Surely goodness and mercy shall follow me all the days of my life:
and I will dwell in the house of the Lord for ever.
-end-
If you're still interested, here are the stories I left out. They pick up from
'I've told a lot of stories about Kev lately,
{ but I'll repeat this one cause it's at the
root of why we stayed friends for more than 20 years.
Kev and I had been
covering World League of American football in the spring. That
summer, Sky decided to replace me with Kev as host of the NFL in the
fall, and being Sky they didn't bother to tell me. Kev and I had
lunch one day and talked mostly about his future. Later, after I'd
luckily gone to Channel 5's late night, I bumped into Kev and told
him I had no hard feelings; Sky offered him the job and that's fair
enough, I just was surprised he hadn't mentioned it to me. 'But I
thought they'd told you and you were just being polite and not
mentioning it', he said. And then he shook his head and said 'Sky be Sky' and the truth of it (and the pun on BSkyB) made me laugh. It became a catch phrase and I still use it.
We still did NFL
Europe together, where I got Cadled (see this post), when Kev would tell you he was
going to ask you a certain question, then ask you something
completely different, and sit chuckling off camera while you spun
your wheels. The best times were when he'd drive me home afterwards, and we'd talk. Sometimes
we were even serious. I do tend to stew on things. One time I ended a
worry about something by asking rhetorically, why can't they just
do the right thing? Kevin burst out laughing. People gonna do what
they do, he said. Nothing you can do about it.
My favourite gig
with Kev was one he got for me. We did Euroleague basketball for
Showtime Sport, each doing solo commentary on one game a week, then
doing the Final Four together, my doing play by play and Kev colour.

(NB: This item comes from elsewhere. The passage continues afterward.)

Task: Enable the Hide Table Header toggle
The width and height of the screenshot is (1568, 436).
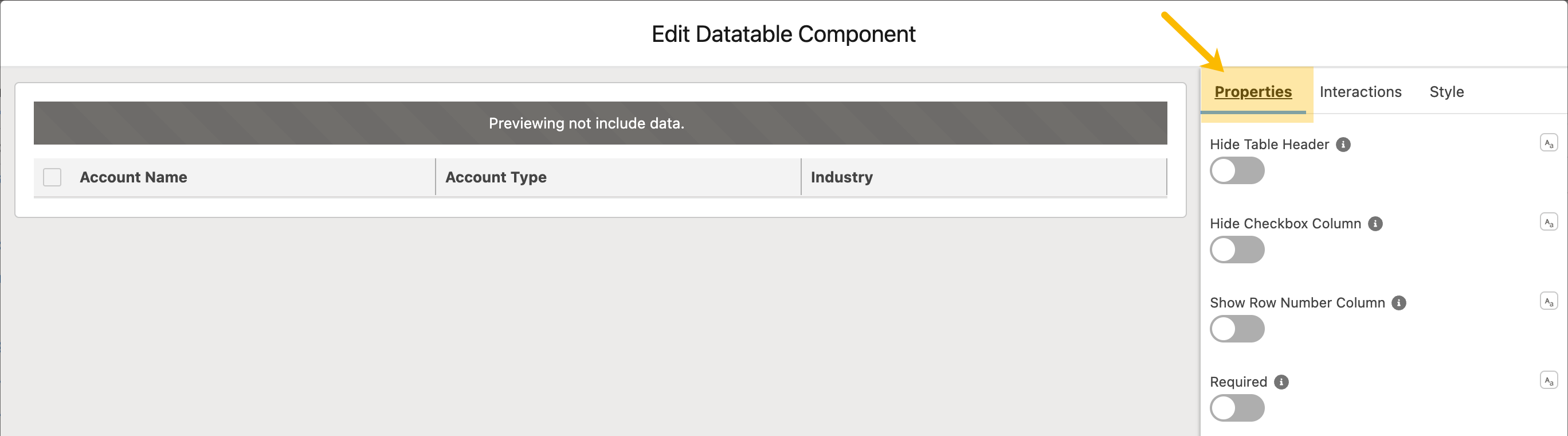Action: tap(1237, 170)
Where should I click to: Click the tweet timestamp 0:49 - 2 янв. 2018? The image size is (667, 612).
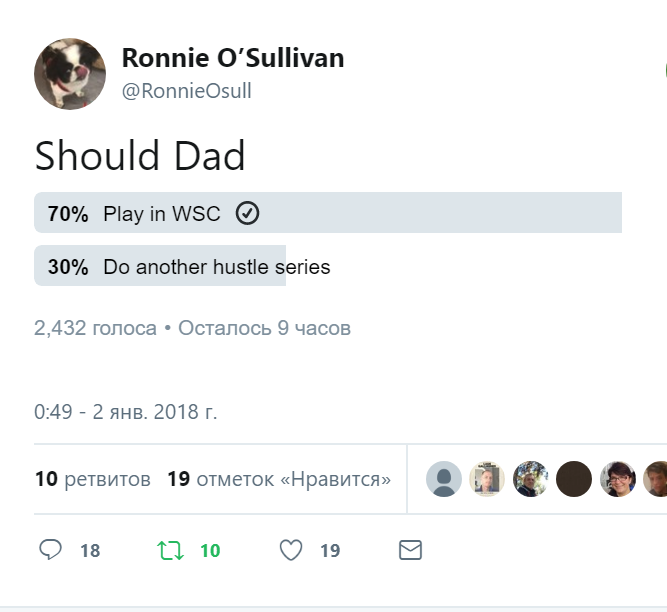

I rarely Cadled him, but I got to set him up to analyse the sport he
loved so much and was so knowledgeable about. Kev was a good coach
because he was a people person, but he was a great coach because he
could also take apart the game}
I sometimes tell people I'm happy I don't have to work for a living. When I was working with Kev, it certainly never seemed like working. RIP my man. My condolences to his family and friends, and my grateful thanks to Lorraine, his widow, for being asked to be a part of his goodbye.